◆ **SOURCE EXCERPT**:
The others have groaned about my verbosity, so I he promised to be more concise in my entries.
We came, we saw and we destroyed the big ugly in the psychedelic mushroom room.
Very well, to make the reader more satisfied, I’ll provide a little more detail.
Once we were able to shake the momentary blindness from our eyes from the transport from Diderius’s crypt, we found ourselves in a dimly lit, circular room. Dank, swampy smells assaulted our noses and a miasma floated across our sight. It wasn’t particularly dense, but it was noticeable.
Figures moved in the gloom, resolving into lizard like creatures, simple lizardmen guarding the portal and entrance to the caves. They moved to attack and we defended ourselves. The lizardman shaman caused us no end of difficulty. I cast a hypnotic pattern, floating above him and he froze in place, transfixed on the swirling colors and patterns.
The other lizardmen assaulted and I had advanced too far into the room and found myself surrounded by these creatures. Swords bit into my flesh, those which weren’t stopped by what armor I had. Then a flash of heat washed across me as a wall of fire from Tairen’s hand flared around me. The Lizardmen screamed as their flesh snapped and popped like a pig that had been thrust into hot coals.
After we finished off the lizardment, we tied up the shaman and began questioning him once I let my pattern dissolve. We weren’t able to get many answers from him and were disturbed by a rush of feet and yuan-ti entered the room, weapons at the ready. This fight was more difficult and distracted our attention from the shaman, who began his spell casting again. For that, he paid the price of a quick trip to his snake god, whoever that might be. The yuan-ti were more challenging, but dispatched with a few thrusts of blades and magic.
We paused for only a moment to catch our breaths. We didn’t have time for a longer rest, this was not a good place to be taking our ease.
Beyond the chamber was a stone bridge that sloped downwards. Slime coated everything here, making footing difficult and requiring our complete concentration. Elyria suggested hammering in a piton into the floor to anchor a rope to assist in sliding down. Unfortunately, the layers of slime made making fast the piton tricky and required several attempts. I grew weary of the delayed and decided to take my chances sliding down the bridge’s slope. After all, thou only liveth once after all.

◆ **DATA BLOCK**:
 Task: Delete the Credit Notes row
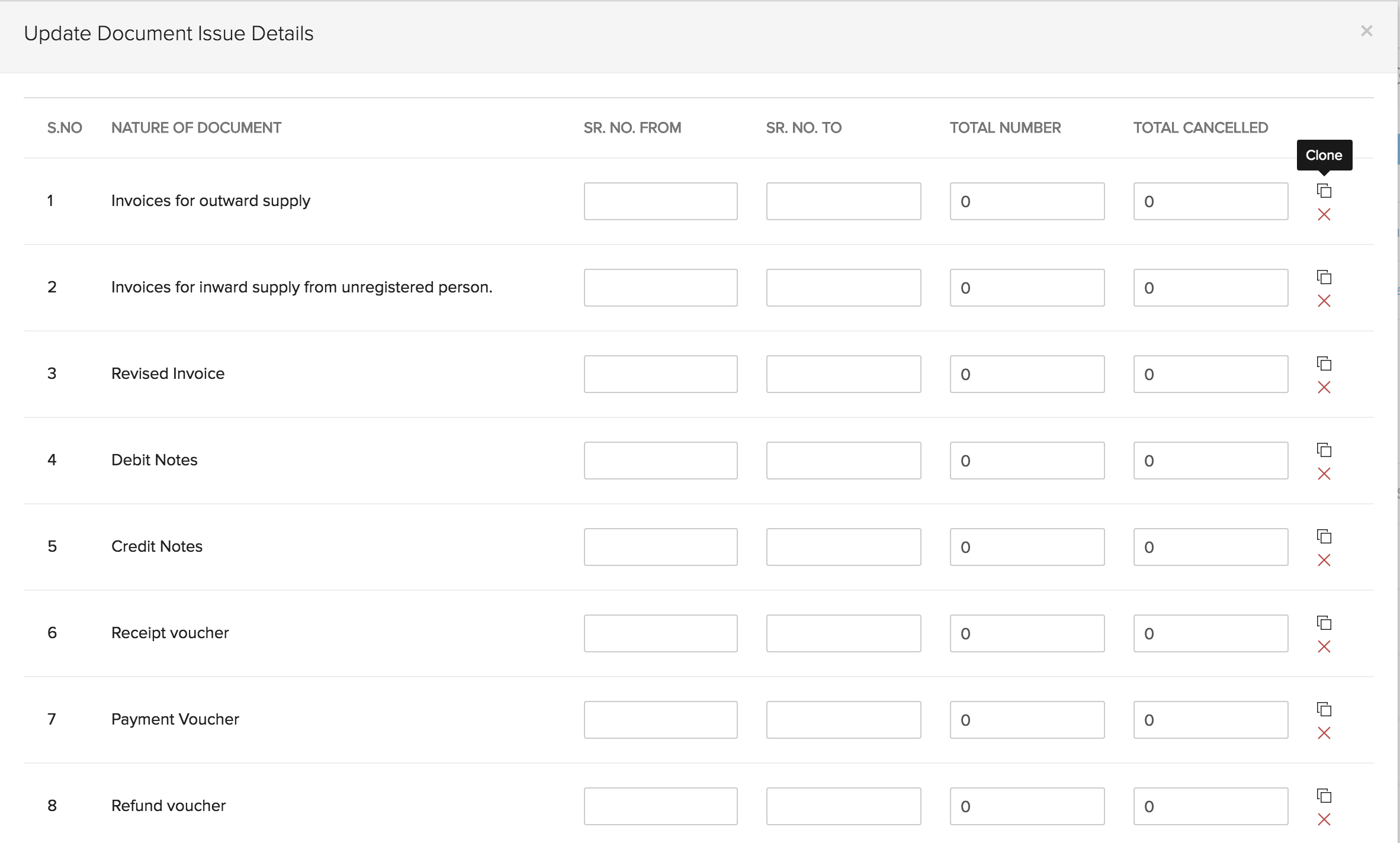point(1324,561)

◆ **BRIEF**: Reproduce the passage of the adventure journal from "We came, we" up to and including "it was noticeable.".

◆ **WORKED SOLUTION**:
We came, we saw and we destroyed the big ugly in the psychedelic mushroom room.
Very well, to make the reader more satisfied, I’ll provide a little more detail.
Once we were able to shake the momentary blindness from our eyes from the transport from Diderius’s crypt, we found ourselves in a dimly lit, circular room. Dank, swampy smells assaulted our noses and a miasma floated across our sight. It wasn’t particularly dense, but it was noticeable.